I couldn’t understand how she’d managed to raise a dynamic, savvy daughter like Eileen. It was a mystery, and I wondered if even Eileen or Stephanie knew the answer to that question. Eileen had none of her mother’s religious rules and none of her mother’s anxious, awkward neediness. It was that neediness I disliked most of all. It was exhausting and off-putting. Being around her made most people feel as if they had to take care of her, watching out for her feelings. That was not the way to become a competent, confident professional photographer.
Stephanie was dangerous. Fanatics always are. They don’t think things through, and they aren’t careful. They have an agenda that drives everything they think, say, and do.
I was dangerous too, of course, but in a different way. My danger was calculated and planned. Stephanie was the type who could easily get lost in her own fantastical view of the world and end up doing something that destroyed the lives of people around her—our small consulting firm, her daughter, maybe even herself. But mostly, me.
This mentoring thing seemed like a test of some kind. If I didn’t do it in a way that was acceptable to Trystan, I might lose a job that kept me entertained and paid me quite well. It wasn’t as if I had a solid work history with excellent references that would easily get me a new position, especially one with the freedom and creative energy this one offered.

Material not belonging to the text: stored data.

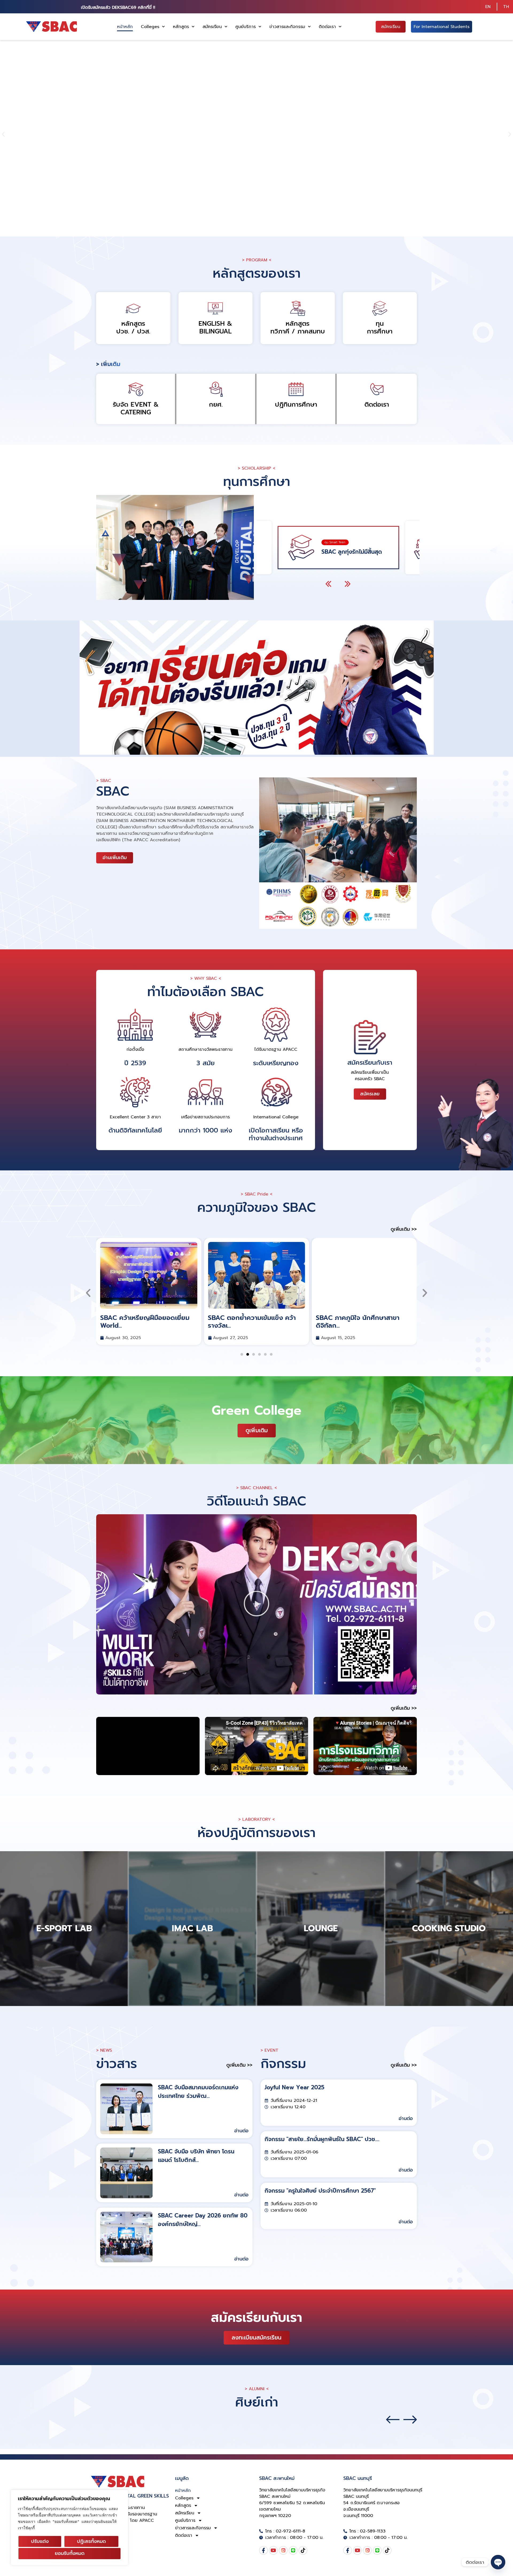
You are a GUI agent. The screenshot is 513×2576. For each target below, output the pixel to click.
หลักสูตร (181, 26)
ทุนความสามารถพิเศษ (346, 551)
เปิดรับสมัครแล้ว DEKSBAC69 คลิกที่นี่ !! (118, 7)
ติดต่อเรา (327, 26)
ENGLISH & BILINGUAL (215, 327)
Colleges (150, 26)
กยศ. (216, 404)
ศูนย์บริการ (245, 26)
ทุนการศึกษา (379, 327)
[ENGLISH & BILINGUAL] (215, 308)
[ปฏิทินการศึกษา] (296, 389)
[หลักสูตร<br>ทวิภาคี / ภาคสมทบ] (297, 308)
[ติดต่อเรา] (376, 389)
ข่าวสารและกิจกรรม (287, 26)
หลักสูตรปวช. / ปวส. (133, 327)
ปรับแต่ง (40, 2541)
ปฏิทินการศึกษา (296, 404)
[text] (69, 2518)
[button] (3, 134)
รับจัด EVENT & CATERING (136, 408)
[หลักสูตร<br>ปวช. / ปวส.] (133, 308)
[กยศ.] (215, 389)
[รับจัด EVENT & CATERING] (135, 389)
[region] (69, 2527)
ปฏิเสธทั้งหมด (91, 2541)
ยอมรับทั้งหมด (69, 2553)
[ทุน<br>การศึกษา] (379, 308)
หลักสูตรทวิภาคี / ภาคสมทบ (297, 327)
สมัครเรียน (212, 26)
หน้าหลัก (125, 26)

Sure, Tess would give me a good reference. So might Trystan if I didn’t drive my mentee over the edge, but that wasn’t enough.
I didn’t want to go back to social media management or data analysis or any of the things I’d done in the past. I liked taking pictures, and I didn’t want to stop. I liked watching people through a camera lens. So for now, there was no choice but to help Stephanie become a photographer, starting with a plan for how I would hold her hand and make her feel she could trust my advice and trust me. Because that’s what a mentor does. I did Google that part.